### Work instruction:
Among the entries, find each line that includes the string "search" and list it.

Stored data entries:
* * * * *

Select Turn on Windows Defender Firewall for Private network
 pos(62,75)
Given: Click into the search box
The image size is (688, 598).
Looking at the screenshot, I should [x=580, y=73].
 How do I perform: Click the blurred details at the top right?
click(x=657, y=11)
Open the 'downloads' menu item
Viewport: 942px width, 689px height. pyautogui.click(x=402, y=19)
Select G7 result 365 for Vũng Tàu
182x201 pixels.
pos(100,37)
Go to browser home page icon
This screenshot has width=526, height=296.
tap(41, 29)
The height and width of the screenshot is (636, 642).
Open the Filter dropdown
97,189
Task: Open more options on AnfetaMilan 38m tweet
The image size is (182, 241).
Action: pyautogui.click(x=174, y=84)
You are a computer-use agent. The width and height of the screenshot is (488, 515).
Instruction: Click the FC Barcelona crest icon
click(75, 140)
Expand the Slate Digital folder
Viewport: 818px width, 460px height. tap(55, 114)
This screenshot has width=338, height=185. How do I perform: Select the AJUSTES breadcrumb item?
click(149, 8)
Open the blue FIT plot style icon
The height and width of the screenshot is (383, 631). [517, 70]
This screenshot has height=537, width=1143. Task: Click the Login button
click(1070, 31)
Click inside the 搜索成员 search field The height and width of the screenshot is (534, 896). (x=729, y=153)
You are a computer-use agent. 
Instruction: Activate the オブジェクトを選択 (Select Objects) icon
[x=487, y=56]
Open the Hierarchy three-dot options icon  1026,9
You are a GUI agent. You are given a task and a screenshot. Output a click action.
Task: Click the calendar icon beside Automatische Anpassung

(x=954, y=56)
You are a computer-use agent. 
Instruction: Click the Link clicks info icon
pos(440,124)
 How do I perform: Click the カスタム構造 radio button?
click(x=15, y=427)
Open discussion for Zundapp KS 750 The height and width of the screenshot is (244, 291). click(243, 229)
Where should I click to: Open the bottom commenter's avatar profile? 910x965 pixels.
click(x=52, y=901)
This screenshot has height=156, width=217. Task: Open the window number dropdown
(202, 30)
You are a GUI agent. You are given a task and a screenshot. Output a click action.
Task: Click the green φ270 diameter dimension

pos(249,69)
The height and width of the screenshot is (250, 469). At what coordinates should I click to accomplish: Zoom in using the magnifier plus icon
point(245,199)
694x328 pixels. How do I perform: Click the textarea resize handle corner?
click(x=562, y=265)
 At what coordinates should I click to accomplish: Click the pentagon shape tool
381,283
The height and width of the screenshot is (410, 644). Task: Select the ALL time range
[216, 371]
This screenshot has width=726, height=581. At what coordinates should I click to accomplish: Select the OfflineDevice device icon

* * * * *

### Exercise output:
Given: Click into the search box
Click inside the 搜索成员 search field The height and width of the screenshot is (534, 896). (x=729, y=153)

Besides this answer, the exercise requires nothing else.